*** Begin section ***

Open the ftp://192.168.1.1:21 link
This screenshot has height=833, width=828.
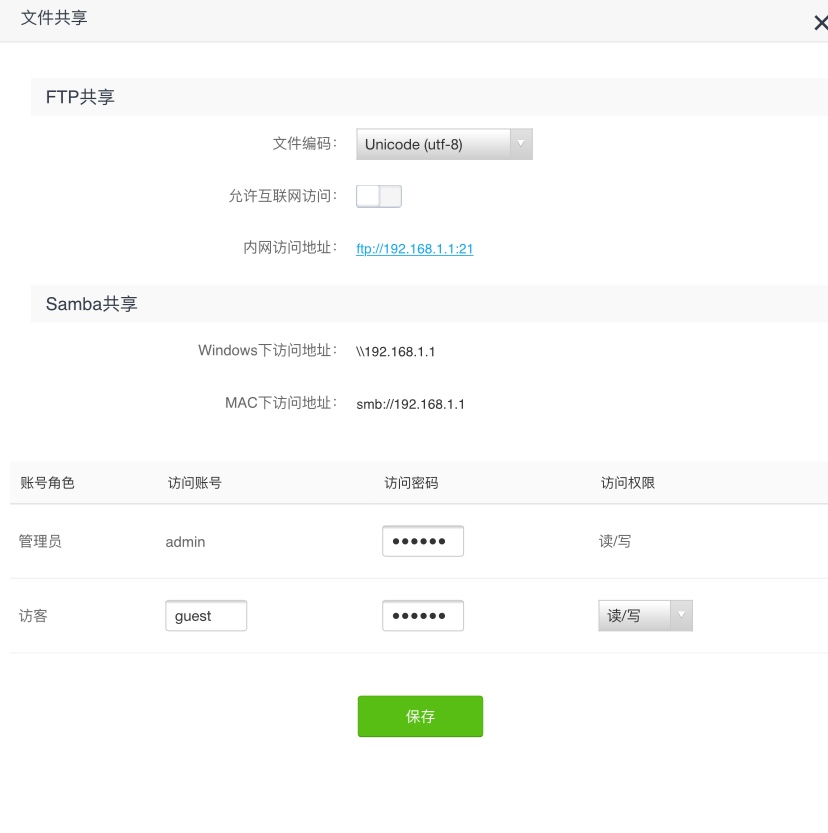[414, 249]
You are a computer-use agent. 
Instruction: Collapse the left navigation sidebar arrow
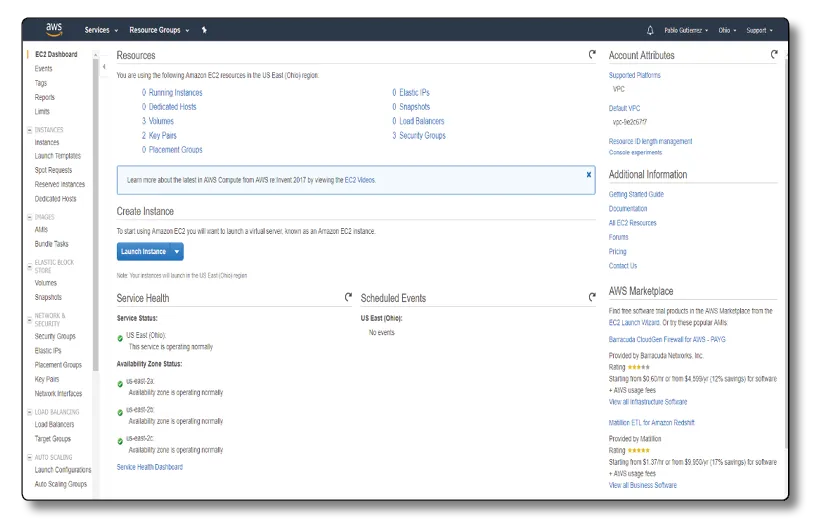click(104, 67)
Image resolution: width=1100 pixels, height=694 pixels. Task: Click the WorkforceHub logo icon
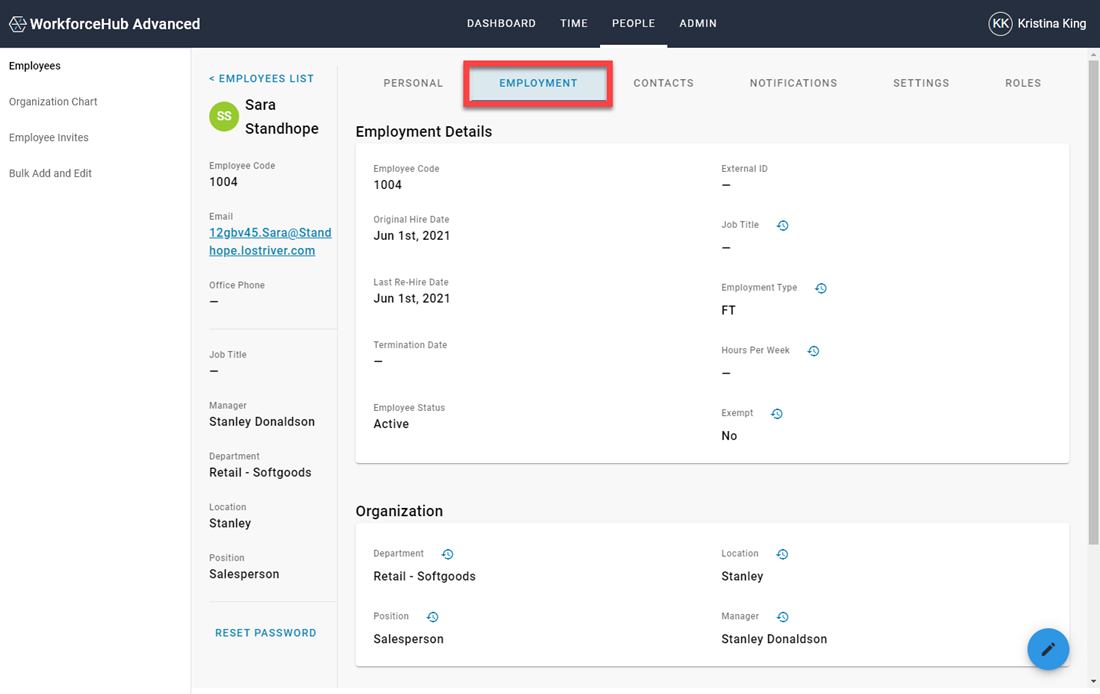(x=17, y=24)
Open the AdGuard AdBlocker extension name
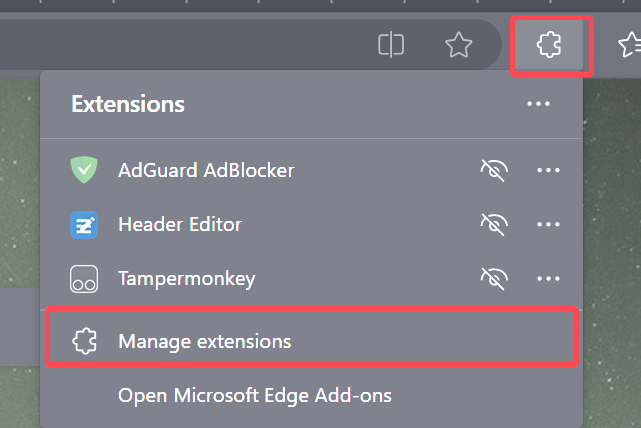The width and height of the screenshot is (641, 428). coord(206,170)
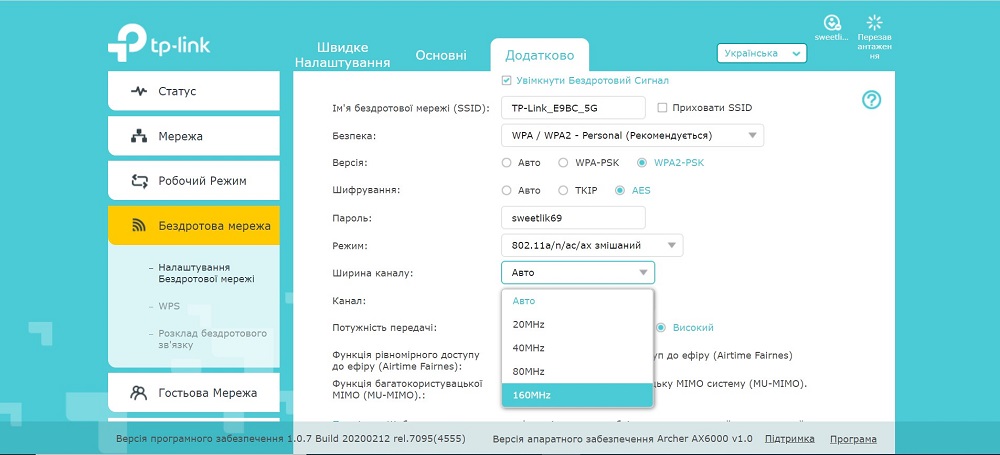Switch to the Основні tab

point(441,56)
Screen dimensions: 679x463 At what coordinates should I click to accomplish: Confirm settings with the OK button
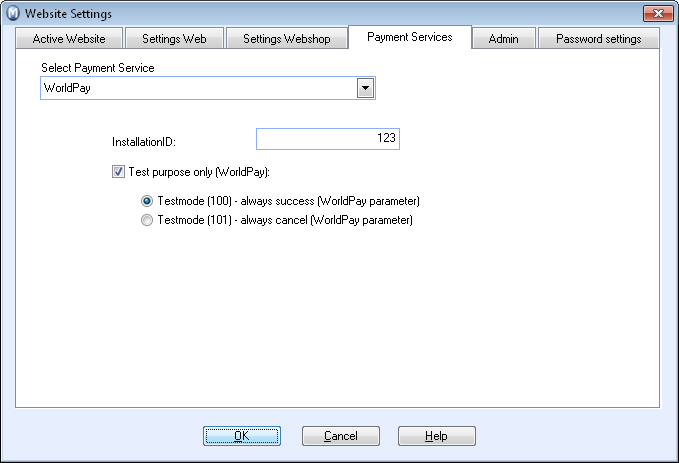tap(242, 436)
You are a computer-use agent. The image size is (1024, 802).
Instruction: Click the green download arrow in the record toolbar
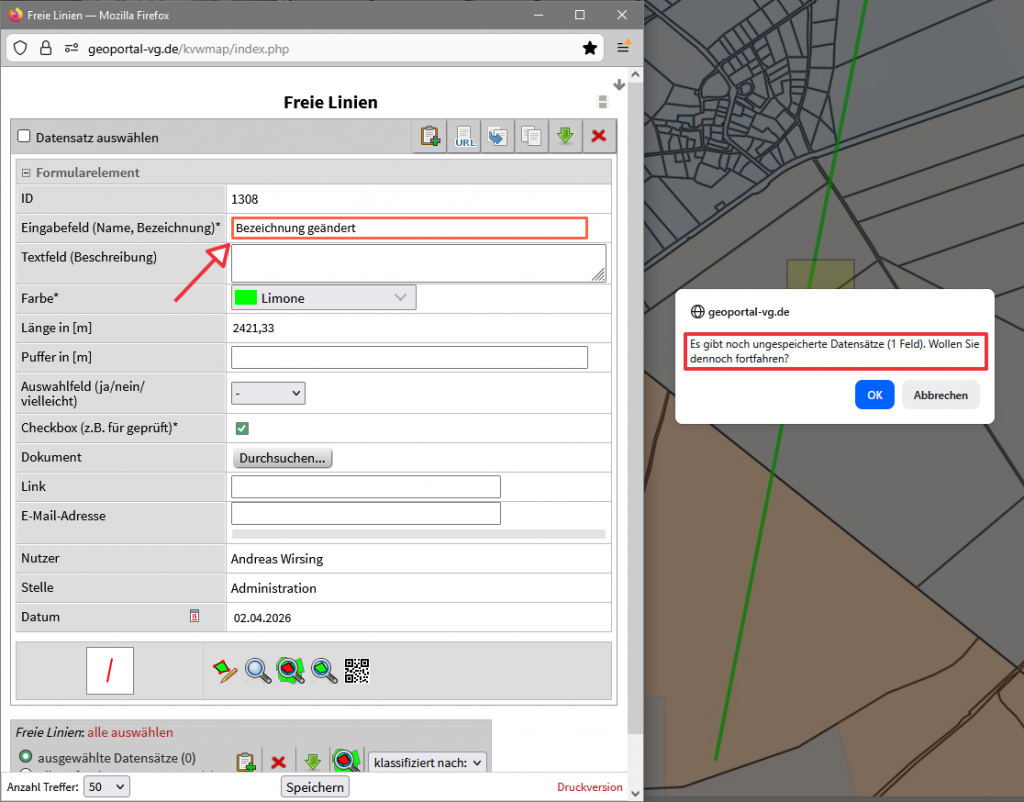click(565, 137)
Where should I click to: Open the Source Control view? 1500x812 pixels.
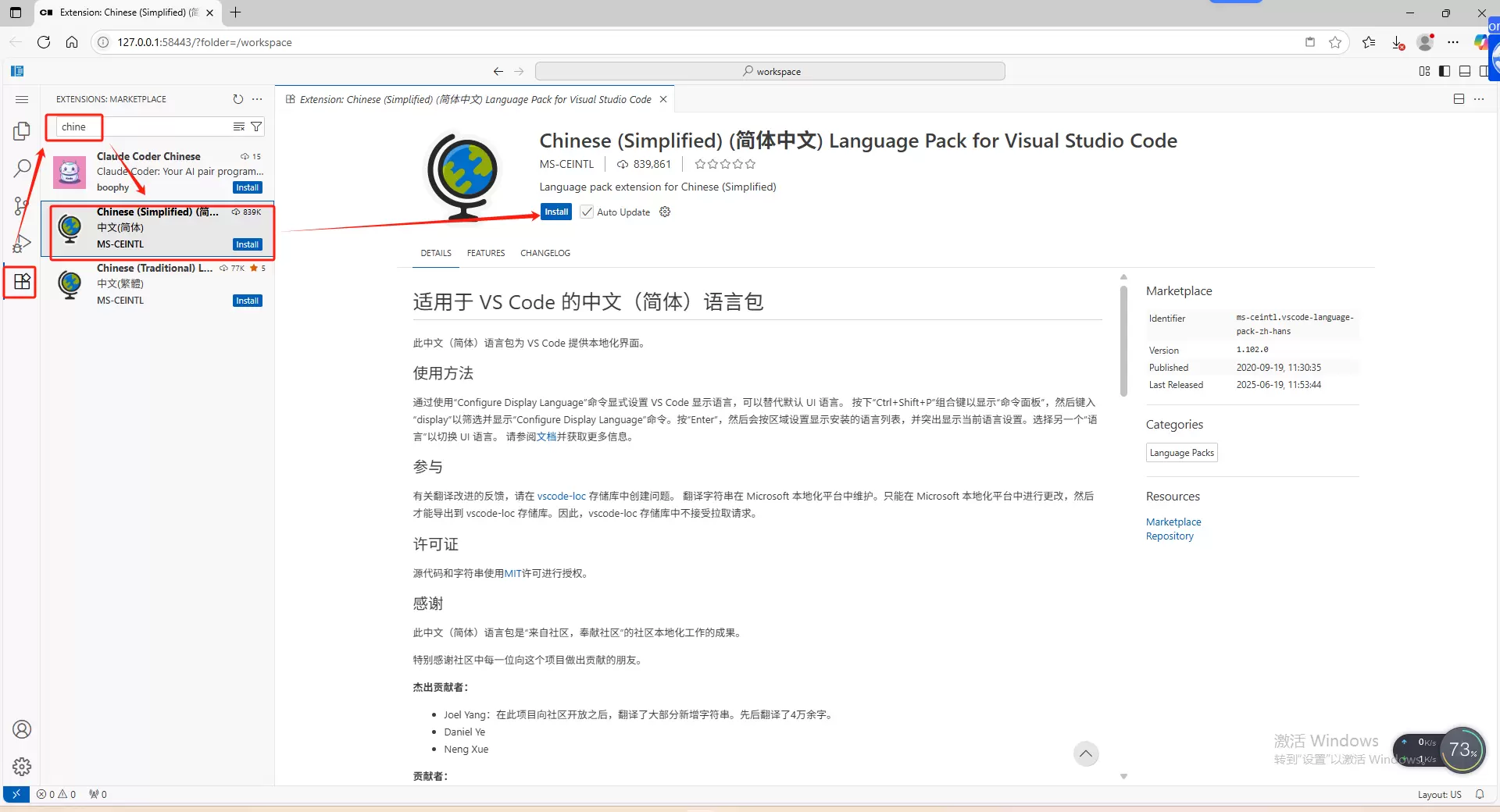click(22, 206)
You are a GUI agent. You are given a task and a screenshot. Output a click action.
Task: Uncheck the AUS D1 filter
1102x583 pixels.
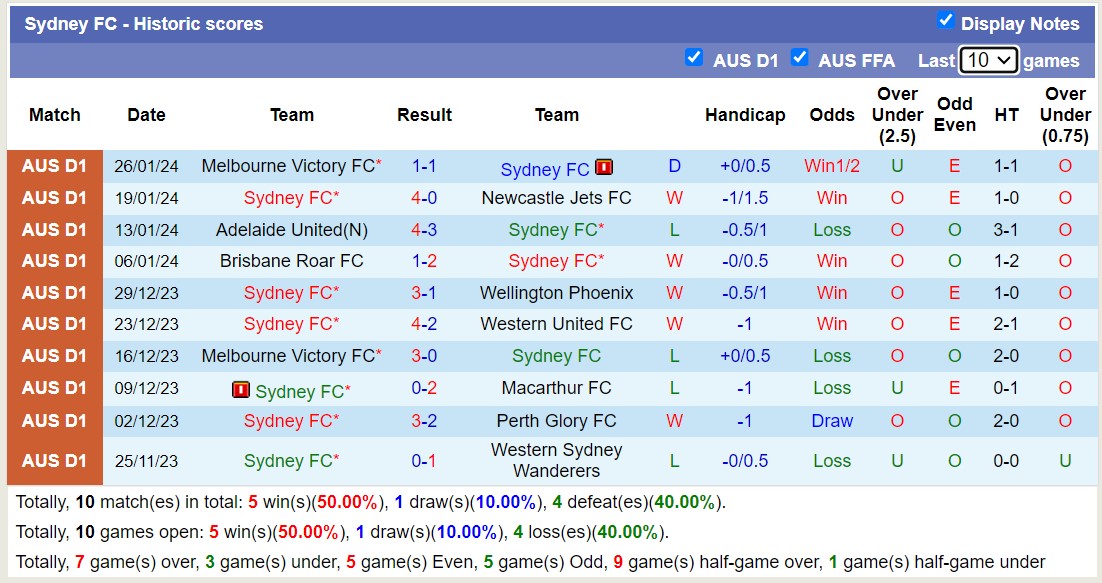point(694,58)
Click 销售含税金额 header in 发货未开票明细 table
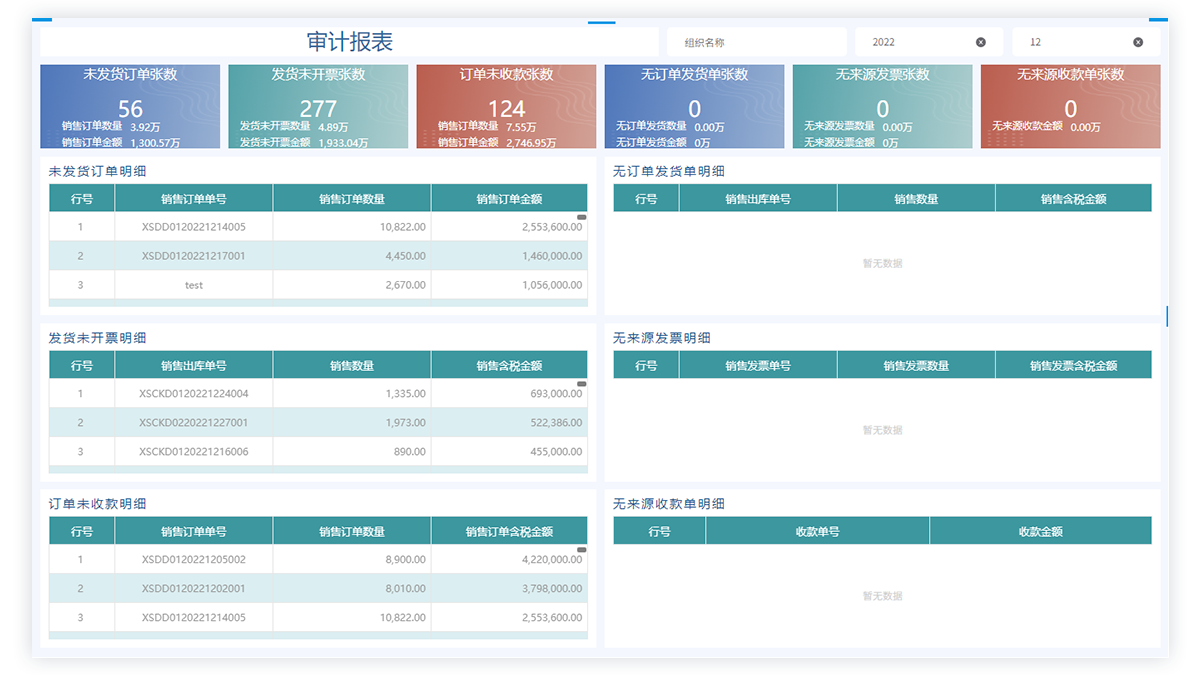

*** End section ***

(Task statement):
Scan the data above, find each line with "agent", and copy it.

(Response box):
You are a computer-use agent. 
You are a computer-use agent. The image size is (1024, 802).
You are a GUI agent. You are given a task and a screenshot. Output a click action.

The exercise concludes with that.